**Required action**
Go through the entries and copy every line that has the string "will" in it.

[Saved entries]
──────────

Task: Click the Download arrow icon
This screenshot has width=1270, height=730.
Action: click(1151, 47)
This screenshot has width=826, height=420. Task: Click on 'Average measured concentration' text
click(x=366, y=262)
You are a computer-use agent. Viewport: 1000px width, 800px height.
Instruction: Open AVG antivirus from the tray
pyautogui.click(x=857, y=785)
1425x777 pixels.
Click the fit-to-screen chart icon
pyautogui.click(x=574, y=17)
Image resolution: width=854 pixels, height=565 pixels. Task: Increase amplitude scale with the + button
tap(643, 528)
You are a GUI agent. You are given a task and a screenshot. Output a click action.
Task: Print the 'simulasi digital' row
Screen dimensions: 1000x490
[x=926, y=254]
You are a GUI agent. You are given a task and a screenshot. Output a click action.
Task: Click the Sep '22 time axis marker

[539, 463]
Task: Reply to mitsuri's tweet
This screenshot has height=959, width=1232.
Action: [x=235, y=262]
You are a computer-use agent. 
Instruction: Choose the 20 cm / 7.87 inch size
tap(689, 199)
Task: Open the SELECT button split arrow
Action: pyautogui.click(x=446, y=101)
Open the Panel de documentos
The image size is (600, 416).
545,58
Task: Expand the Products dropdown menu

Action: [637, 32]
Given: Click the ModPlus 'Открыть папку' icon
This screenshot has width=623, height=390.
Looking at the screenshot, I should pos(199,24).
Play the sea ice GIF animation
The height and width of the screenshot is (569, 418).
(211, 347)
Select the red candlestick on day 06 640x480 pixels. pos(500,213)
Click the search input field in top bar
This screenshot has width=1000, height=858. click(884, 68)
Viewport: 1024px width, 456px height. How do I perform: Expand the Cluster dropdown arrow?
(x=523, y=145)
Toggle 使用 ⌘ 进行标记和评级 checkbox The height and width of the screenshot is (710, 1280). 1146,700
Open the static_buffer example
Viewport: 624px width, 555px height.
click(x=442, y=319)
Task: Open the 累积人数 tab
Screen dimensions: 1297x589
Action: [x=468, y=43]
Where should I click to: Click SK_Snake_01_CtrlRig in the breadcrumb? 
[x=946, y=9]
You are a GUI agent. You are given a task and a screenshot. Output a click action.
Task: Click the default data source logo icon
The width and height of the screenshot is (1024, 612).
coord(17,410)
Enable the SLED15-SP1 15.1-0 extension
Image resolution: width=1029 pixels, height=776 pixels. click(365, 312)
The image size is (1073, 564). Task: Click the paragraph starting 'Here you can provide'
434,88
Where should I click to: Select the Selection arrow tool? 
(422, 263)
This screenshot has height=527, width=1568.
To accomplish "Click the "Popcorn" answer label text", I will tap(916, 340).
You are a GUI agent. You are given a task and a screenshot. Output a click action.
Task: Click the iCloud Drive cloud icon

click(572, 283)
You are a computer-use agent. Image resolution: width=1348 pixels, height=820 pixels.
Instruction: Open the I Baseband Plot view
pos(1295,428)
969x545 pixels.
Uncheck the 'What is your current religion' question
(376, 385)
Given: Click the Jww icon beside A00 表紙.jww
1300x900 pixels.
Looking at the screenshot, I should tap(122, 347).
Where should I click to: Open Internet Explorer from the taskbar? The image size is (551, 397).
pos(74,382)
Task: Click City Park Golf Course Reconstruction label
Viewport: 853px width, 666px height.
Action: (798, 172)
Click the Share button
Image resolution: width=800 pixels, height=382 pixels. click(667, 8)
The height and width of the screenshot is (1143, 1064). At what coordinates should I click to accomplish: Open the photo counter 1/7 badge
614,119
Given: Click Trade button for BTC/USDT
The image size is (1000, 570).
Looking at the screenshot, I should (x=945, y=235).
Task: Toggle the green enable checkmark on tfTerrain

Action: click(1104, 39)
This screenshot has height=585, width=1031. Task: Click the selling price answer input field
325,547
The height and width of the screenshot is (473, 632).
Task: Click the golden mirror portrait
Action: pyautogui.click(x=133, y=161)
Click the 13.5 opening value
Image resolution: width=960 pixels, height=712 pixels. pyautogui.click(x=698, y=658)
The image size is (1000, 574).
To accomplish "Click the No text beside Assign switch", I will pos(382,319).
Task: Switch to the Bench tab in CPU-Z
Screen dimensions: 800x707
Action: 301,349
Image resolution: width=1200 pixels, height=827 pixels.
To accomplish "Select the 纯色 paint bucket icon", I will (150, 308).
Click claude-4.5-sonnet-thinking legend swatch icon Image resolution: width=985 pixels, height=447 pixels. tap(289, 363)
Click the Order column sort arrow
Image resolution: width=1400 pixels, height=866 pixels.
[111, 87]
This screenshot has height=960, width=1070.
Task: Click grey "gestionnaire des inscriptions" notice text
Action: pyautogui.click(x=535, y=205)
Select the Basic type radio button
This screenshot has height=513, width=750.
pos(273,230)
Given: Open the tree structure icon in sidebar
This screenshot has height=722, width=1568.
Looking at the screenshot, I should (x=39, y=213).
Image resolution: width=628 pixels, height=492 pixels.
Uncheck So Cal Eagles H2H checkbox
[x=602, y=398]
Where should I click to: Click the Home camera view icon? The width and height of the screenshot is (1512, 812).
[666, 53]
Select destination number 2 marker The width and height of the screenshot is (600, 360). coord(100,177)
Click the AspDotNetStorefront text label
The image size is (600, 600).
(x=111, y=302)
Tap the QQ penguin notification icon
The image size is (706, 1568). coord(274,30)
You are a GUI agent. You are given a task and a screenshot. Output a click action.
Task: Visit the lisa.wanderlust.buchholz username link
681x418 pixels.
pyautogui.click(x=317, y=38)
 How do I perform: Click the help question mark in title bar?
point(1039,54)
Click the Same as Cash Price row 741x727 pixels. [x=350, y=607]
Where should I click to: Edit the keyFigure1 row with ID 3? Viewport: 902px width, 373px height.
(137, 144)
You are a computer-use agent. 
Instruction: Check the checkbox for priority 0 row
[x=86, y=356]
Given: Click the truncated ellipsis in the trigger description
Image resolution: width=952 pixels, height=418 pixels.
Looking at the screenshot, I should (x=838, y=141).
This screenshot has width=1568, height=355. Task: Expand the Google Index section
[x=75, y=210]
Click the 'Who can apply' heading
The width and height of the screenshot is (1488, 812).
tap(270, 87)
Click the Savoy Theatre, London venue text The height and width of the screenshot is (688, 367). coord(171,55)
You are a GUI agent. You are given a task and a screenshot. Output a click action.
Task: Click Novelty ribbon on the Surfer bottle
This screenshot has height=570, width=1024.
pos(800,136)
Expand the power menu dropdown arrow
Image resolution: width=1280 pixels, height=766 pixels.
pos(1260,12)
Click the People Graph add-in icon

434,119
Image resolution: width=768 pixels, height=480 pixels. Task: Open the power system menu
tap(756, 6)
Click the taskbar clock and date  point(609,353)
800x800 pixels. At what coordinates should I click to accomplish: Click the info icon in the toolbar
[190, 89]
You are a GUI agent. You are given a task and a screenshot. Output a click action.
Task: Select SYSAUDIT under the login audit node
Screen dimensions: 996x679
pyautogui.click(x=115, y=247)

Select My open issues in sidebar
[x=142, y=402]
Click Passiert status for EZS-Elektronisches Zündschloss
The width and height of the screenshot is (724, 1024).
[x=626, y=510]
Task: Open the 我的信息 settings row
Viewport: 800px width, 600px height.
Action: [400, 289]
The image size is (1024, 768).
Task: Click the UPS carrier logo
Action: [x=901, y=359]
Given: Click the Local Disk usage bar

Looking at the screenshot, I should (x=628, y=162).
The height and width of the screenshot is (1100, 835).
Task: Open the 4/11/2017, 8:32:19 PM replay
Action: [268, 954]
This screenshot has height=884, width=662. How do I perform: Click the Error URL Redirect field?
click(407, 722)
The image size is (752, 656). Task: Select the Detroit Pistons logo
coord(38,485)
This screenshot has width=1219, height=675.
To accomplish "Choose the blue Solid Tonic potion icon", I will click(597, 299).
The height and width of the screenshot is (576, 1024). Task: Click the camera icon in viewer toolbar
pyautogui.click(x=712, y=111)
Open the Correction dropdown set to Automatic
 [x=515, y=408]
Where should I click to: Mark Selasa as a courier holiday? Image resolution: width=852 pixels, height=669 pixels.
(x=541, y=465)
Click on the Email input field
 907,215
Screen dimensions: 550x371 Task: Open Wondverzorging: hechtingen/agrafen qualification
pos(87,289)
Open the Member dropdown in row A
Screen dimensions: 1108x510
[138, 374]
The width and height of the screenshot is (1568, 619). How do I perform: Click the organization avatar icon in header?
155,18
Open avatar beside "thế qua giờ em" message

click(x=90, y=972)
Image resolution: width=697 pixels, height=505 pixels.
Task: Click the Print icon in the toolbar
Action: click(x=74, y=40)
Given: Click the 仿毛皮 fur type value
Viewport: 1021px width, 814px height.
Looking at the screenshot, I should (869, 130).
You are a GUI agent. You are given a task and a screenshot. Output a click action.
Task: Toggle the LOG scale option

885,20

──────────

**Written solution**
To accomplish "Click the "Popcorn" answer label text", I will tap(916, 340).
To accomplish "Click the No text beside Assign switch", I will pos(382,319).
To accomplish "Select the 纯色 paint bucket icon", I will (150, 308).
To accomplish "Choose the blue Solid Tonic potion icon", I will click(597, 299).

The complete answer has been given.